The current “market” for pharmacy compounding comprises a diverse array of practices,some of which overlap.  These include: traditional compounding, anticipatory compounding, hospital pharmacy-based compounding and hospital outsourcing of sterile compounding services.


The United States Pharmacopeia Convention (USP), publisher of the United States Pharmacopeia and the National Formulary (USP–NF), the official compendia for drugs marketed in the United States, developed a set of enforceable compounding standards for practice.


At the State Level

Compounding pharmacies are licensed and regulated by their respective state boards of pharmacy. Some states require adherence to USP standards, while others rely on their own regulatory standards.  In an effort to improve standards, the Pharmacy Compounding Accreditation Board (PCAB) was created in 2006 through the combined efforts of several national pharmacy organizations and USP. The mission of PCAB is to promote high quality pharmacy compounding through a voluntary accreditation program that recognizes adherence to established principles, policies and standards.

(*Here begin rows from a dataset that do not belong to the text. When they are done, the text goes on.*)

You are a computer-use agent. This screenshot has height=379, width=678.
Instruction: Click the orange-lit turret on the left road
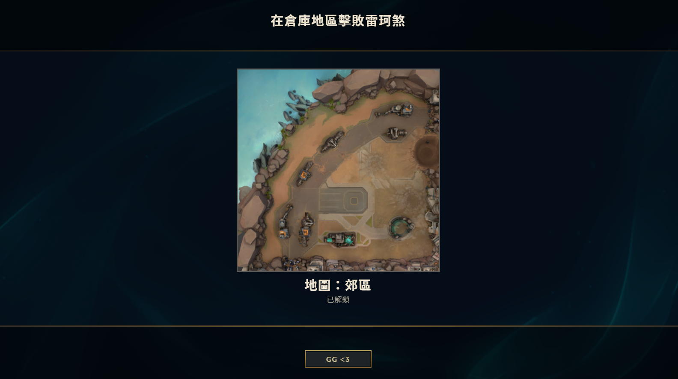click(304, 173)
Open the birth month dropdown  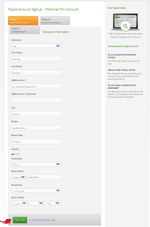tap(19, 203)
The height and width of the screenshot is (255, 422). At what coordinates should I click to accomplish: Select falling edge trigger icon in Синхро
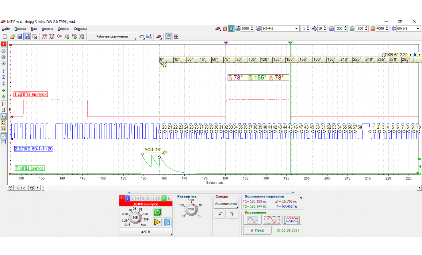tap(232, 215)
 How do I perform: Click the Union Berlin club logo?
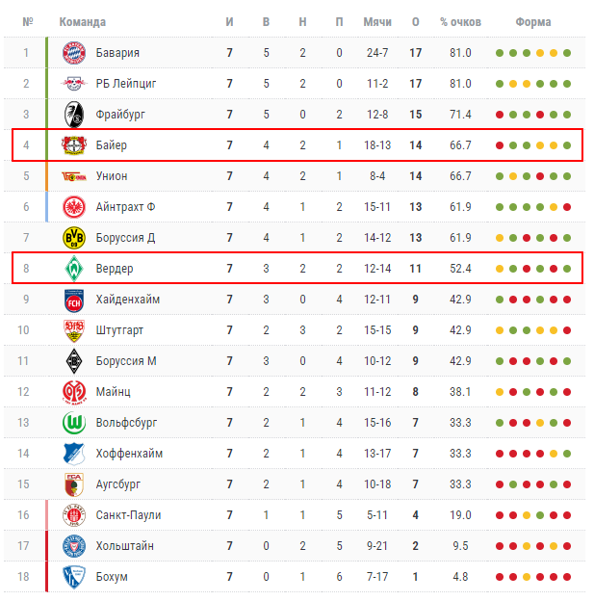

PCAB accreditation gives patients, prescribers, and payers a way to select a pharmacy that meets or exceeds USP’s quality standards. PCAB accreditation means the pharmacy has independent, external validation that it meets nationally accepted quality assurance, quality control, and quality improvement standards. However, only about 200 compounding pharmacies are currently accredited out of an estimated total of 7,000. A searchable state-by-state listing of accredited compounding pharmacies is maintained on the PCAB website.

At the Federal Level:

The FDA has long been concerned about pharmacy compounding practices that deviate from the traditional model. The FDA first issued a Compliance Policy Guide (CPG) in 1992 that described certain factors that the Agency would consider in its enforcement approach to pharmacies that were producing drugs and appeared to be functioning more as manufacturers. That CPG remained in effect until Congress enacted the Food and Drug Administration Modernization Act of 1997. This legislation added a new Section 503A to the Food Drug and Cosmetic (FD&C) Act addressing FDA’s authority over compounded drugs. In doing so, Section 503A exempted compounded products from new drug approval, cGMP requirements, and adequate directions for use requirements under certain circumstances, and set forth conditions that must be followed by pharmacies or physicians in order to quality for these exemptions. It should be noted that the FDA revised the CPG in 2002

The FDA also can conduct “for-cause” inspections based on complaints.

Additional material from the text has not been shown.